Repeat word for word the part of the forum thread on corpsing skeleton props starting at "## Nepboard (Sep" and ending at "the cheap skellies?".

● **Extracted text**
------------------------------------------------
I am using this technique for a lot of things now. I also use it in a very well ventilated area! I use it to encase the unseen padding on my body props (under dresses). I am also experimenting with various thicknesses of plastic. I use a small wire to move and sculpt the melted plastic around eyes and mouths. I shellac my stuff after painting or staining as it will flake.


----------



## Nepboard (Sep 21, 2009)

Spooks-Magee,
Thanks for the shellac tip. It sure did help with the flaking.


----------



## Zombiegirl1 (Oct 22, 2007)

So where do the rest of us get the cheap skellies?


----------



## Fangoria (Oct 26, 2008)

I wonder if staining the plastic dropcloth before applying and shrinking, might give it the look you want, and then you could do a wash of the diluted stain over the piece. This would probably stay in the rececess well, yet may flake off the high points, but you would still have the pigment under the plastic.(?)


----------



## thunderchild (Jun 18, 2009)

This is exactly what I was lookin' for, thank you, this is AWESOME!!!!!!!


----------



## Rosetta28 (Sep 7, 2011)

Can I do this with a cheap prop from Big Lots? Will it still look right and good?


----------



## Hoodoo_Hermit (Nov 4, 2009)

Miss Phantom, Thank you so much for sharing this!



Miss Phantom said:


> I did a quick search and did not see this posted so I thought I would put it up. Sorry for the mispell...STILTBEAST
> 
> here is the link


----------



## clyparkr (Oct 19, 2010)

Ok target is selling cheap 5-6ft hard plastic skeletons for $40. I might pick one up and try this


----------



## clyparkr (Oct 19, 2010)

Just picked up 2 great 5th skeletons from wall greens for $30 a piece


----------



## firegoat (Jul 27, 2011)

I'm working on a couple wings and used this technique for the skin.


----------



## Hoodoo_Hermit (Nov 4, 2009)

firegoat said:


> I'm working on a couple wings and used this technique for the skin.


Man that looks awesome. What are you using the wings for?


----------



## firegoat (Jul 27, 2011)

Miss Phantom will probably use them for something. I just made them to show her what I was seeing in my head. I'm sure she'll stick them on one of the demons she's working on right now. I'll probably make another folded up set to use with my halloween costume. here's a pic with the other side. they are probably 7-8ft wide roughly.


----------



## James B. (Oct 8, 2009)

I corpsed a Wal-Mart talking skeleton (was a baseball vendor which was lame) using the Stilt Beast method:










I got the skeleton for $30 after Halloween a few years ago.
------------------------------------------------
● **Record excerpts**
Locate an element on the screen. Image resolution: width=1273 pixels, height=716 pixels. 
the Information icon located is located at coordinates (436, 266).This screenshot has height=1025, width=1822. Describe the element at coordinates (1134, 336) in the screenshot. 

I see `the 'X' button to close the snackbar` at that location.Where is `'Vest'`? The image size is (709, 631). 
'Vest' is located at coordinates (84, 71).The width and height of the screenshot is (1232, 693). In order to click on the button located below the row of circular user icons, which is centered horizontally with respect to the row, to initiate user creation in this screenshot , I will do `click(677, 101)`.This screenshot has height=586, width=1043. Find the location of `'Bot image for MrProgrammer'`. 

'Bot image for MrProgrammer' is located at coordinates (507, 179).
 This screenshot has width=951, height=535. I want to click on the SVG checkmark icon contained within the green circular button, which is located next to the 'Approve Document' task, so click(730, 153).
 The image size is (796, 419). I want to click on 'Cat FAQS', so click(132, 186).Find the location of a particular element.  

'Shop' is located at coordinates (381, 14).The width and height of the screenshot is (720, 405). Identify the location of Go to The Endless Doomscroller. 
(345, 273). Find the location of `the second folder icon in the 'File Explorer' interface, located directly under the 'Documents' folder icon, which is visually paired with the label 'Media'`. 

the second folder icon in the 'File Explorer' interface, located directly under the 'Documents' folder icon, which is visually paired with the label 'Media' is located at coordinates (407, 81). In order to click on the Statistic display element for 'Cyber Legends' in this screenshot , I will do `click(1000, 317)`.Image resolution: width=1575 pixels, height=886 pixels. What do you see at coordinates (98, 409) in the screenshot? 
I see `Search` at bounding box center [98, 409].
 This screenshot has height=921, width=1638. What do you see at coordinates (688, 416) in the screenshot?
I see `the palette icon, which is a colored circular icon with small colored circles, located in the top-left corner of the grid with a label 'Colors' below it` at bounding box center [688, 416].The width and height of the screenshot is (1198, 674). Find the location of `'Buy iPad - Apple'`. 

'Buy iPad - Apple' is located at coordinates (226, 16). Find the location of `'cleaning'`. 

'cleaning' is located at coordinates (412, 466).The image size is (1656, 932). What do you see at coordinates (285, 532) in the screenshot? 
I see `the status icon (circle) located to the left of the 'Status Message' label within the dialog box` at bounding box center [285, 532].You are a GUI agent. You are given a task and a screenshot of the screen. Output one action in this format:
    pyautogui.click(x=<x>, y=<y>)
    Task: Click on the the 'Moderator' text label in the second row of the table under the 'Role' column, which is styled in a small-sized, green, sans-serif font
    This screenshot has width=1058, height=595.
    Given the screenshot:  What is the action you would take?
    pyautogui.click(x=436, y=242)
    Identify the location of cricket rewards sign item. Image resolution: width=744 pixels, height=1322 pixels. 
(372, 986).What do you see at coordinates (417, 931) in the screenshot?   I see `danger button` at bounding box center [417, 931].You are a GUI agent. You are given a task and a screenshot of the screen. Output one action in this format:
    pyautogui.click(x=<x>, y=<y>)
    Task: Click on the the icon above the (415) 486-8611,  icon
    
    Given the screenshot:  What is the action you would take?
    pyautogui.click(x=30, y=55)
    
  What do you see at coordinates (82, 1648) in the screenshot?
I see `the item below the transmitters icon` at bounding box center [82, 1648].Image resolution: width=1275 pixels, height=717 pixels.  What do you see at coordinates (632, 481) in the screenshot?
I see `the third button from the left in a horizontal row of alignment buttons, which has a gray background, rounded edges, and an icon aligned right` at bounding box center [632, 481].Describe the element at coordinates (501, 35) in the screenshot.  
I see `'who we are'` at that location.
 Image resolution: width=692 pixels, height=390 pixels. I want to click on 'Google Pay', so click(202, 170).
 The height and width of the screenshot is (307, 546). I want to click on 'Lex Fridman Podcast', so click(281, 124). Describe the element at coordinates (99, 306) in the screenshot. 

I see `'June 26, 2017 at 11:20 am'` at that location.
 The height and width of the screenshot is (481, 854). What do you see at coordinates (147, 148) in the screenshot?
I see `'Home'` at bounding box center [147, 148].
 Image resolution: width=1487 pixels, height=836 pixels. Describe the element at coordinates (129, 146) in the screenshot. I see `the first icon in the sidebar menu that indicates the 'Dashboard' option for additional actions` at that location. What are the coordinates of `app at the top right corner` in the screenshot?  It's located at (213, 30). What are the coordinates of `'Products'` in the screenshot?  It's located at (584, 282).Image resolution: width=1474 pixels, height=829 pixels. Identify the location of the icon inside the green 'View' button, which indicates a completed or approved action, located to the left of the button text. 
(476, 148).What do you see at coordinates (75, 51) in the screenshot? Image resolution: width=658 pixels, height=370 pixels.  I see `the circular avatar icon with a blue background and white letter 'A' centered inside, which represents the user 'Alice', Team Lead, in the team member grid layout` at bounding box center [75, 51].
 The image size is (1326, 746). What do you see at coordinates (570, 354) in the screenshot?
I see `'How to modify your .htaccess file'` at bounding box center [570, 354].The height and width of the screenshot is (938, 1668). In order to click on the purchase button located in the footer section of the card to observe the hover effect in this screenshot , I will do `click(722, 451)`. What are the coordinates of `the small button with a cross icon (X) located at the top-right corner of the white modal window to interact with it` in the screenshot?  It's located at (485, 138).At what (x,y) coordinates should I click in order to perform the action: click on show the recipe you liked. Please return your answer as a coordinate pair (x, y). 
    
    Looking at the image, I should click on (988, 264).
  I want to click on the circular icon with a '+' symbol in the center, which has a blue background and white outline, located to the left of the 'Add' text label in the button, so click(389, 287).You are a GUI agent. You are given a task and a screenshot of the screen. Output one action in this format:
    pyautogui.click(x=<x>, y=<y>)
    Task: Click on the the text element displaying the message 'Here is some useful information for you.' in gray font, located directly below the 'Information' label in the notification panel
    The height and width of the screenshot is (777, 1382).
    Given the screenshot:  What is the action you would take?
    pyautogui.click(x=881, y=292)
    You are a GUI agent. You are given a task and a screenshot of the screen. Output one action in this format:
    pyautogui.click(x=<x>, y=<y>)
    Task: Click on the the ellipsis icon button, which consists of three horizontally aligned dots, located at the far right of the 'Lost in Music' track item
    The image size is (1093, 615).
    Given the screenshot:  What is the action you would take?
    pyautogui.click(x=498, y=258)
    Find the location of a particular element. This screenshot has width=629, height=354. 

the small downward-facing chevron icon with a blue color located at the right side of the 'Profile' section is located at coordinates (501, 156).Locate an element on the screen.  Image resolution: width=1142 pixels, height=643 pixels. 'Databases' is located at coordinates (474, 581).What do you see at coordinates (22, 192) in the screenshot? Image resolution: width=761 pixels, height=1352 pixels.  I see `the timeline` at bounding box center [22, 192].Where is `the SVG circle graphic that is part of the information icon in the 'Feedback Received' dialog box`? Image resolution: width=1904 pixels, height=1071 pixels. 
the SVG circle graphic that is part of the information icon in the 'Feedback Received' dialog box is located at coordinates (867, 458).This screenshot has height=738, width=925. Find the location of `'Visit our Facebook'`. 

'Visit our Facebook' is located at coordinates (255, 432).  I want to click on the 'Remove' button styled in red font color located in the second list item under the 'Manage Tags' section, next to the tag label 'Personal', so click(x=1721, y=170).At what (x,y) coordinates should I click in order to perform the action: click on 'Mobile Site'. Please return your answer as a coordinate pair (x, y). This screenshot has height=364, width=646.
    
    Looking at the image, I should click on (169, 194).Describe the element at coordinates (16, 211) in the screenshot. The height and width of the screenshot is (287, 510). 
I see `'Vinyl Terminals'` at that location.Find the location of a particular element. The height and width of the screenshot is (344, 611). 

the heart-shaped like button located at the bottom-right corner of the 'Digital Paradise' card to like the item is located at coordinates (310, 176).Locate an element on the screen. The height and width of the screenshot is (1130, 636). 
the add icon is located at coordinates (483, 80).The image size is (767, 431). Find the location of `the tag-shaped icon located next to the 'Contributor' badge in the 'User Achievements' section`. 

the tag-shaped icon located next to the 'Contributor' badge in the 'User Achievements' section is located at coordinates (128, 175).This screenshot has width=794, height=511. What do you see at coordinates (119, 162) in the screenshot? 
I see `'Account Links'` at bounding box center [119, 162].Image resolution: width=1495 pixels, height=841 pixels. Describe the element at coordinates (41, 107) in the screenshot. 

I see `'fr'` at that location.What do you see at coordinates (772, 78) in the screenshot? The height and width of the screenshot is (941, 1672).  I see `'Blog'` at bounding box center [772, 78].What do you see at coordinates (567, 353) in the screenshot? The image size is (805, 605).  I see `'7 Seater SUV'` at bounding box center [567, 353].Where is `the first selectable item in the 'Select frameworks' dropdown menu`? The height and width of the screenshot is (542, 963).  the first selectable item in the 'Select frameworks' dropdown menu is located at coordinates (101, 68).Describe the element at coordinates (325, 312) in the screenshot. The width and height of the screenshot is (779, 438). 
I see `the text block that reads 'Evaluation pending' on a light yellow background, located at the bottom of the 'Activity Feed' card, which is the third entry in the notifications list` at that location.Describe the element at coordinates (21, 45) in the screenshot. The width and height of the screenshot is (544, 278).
------------------------------------------------
● **Expected output**
## Nepboard (Sep 21, 2009)

Spooks-Magee,
Thanks for the shellac tip. It sure did help with the flaking.


----------



## Zombiegirl1 (Oct 22, 2007)

So where do the rest of us get the cheap skellies?